Release Wage Statistics

Last Wednesday, Department of Public Safety officers forcibly restrained students from entering a closed-door meeting of the Advisory Committee on Business Practices. With this scuffle, a contentious campus debate on the living wage resurfaced. Members of the Living Wage Coalition argue that the university is not fulfilling the terms of the Just Employment Policy announced last spring; the university maintains that, in fact, it is.

It is a “he said, she said” quarrel in which both sides’ arguments are right, depending on which numbers are used to calculate wages.

From our perspective, both sides are equally wrong in the methods they employ to pursue their goals. The university is too reluctant to open its proceedings to the public, and the Living Wage Coalition only responds with unnecessarily aggressive tactics.

This case highlights the need for increased transparency at Georgetown. Administrators should release a detailed breakdown of subcontracted employees’ wages and benefits. Georgetown cannot sit back and expect members of the Living Wage Coalition, who have pushed hard for increased wages for workers, to simply trust that changes are being implemented.

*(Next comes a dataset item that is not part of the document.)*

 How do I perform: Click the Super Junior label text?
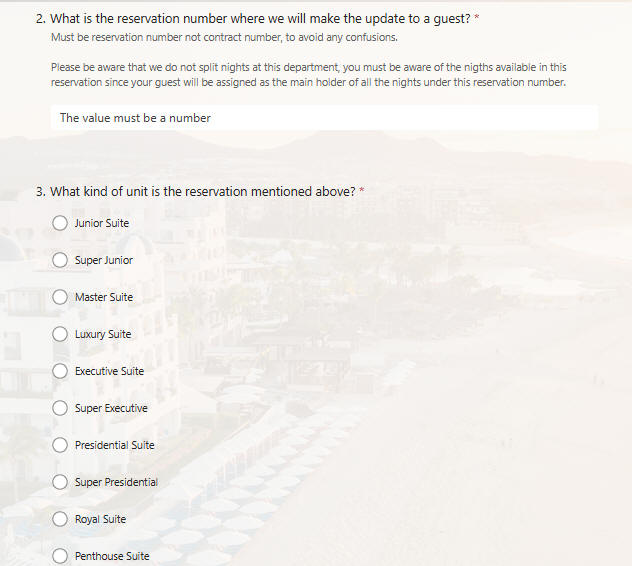pyautogui.click(x=104, y=260)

After the mutual agreement reached last spring, the university owes it to coalition members to provide comprehensive information about the changes they demanded.

If the university wants to avoid further skirmishes it must be upfront and direct. It must release clear information about how it is defining a living wage and how it plans to implement it across campus.

Doing so would bolster the trust that the entire student body has in the administration. When students witness events like they did last week, it only widens the rift between them and the administration.

We applaud the goals of the Living Wage Coalition. But we increasingly take issue with its methods. Barging into closed-door meetings will not bolster Georgetown’s openness. In fact, it will likely have the opposite effect. Such forceful and dramatic action has become tiresome and seems immature to the rest of the student body. General interest in the group’s mission is waning as it seems that its members are just using any excuse to protest.

The coalition must work to find practical and effective means of communication with the administration, or risk making them ever more distant. The coalition must also accept that in any large-scale change, compromise will most likely be involved. Grandiose changes are rarely made in one sweeping move. Persuading Georgetown to recognize a commitment to a living wage was a huge step, but battles must be chosen wisely.

On both sides of the living wage issue there is clearly room for improvement. There is no excuse for communication between students and administrators at this esteemed institution to be reduced to physical restraint and bleeding noses.

Each party must recognize the potentially dire consequences of further detachment between students and administration. And each must do their part to build open and trusted lines of communication that will benefit future generations of Hoyas who want to work for positive change at their school.